Mammalian cells are constantly exposed to chemicals, radiations, and naturally occurring metabolic by-products, which create specific types of DNA insults. Genotoxic agents can damage the DNA backbone, break it, or modify the chemical nature of individual bases. Following DNA insult, DNA damage response (DDR) pathways are activated and proteins involved in the repair are recruited. A plethora of factors are involved in sensing the type of damage and activating the appropriate repair response. Failure to correctly activate and recruit DDR factors can lead to genomic instability, which underlies many human pathologies including cancer. Studies of DDR proteins can provide insights into genotoxic drug response and cellular mechanisms of drug resistance. There are two major ways of visualizing proteins in vivo: direct observation, by tagging the protein of interest with a fluorescent protein and following it by live imaging, or indirect immunofluorescence on fixed samples. While visualization of fluorescently tagged proteins allows precise monitoring over time, direct tagging in N- or C-terminus can interfere with the protein localization or function. Observation of proteins in their unmodified, endogenous version is preferred.

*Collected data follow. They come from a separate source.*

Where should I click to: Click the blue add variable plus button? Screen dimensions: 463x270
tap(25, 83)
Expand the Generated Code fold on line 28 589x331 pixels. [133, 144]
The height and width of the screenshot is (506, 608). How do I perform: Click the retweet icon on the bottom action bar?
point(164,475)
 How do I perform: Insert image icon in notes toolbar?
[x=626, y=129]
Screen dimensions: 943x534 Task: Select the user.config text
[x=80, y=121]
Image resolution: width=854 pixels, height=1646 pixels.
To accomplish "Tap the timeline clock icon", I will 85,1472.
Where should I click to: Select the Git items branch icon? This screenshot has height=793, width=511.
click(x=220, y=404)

When DNA repair proteins are recruited to the DNA insult, their concentration increases locally and they form groups, or “foci”, that can be visualized by indirect immunofluorescence using specific antibodies. Although detection of protein foci does not provide a definitive proof of direct interaction, co-localization of proteins in cells indicates that they regroup to the site of damage and can inform of the sequence of events required for complex formation. Careful analysis of foci spatial overlap in cells expressing wild type or mutant versions of a protein can provide precious clues on functional domains important for DNA repair function. Last, co-localization of proteins indicates possible direct interactions that can be verified by co-immunoprecipitation in cells, or direct pulldown using purified proteins.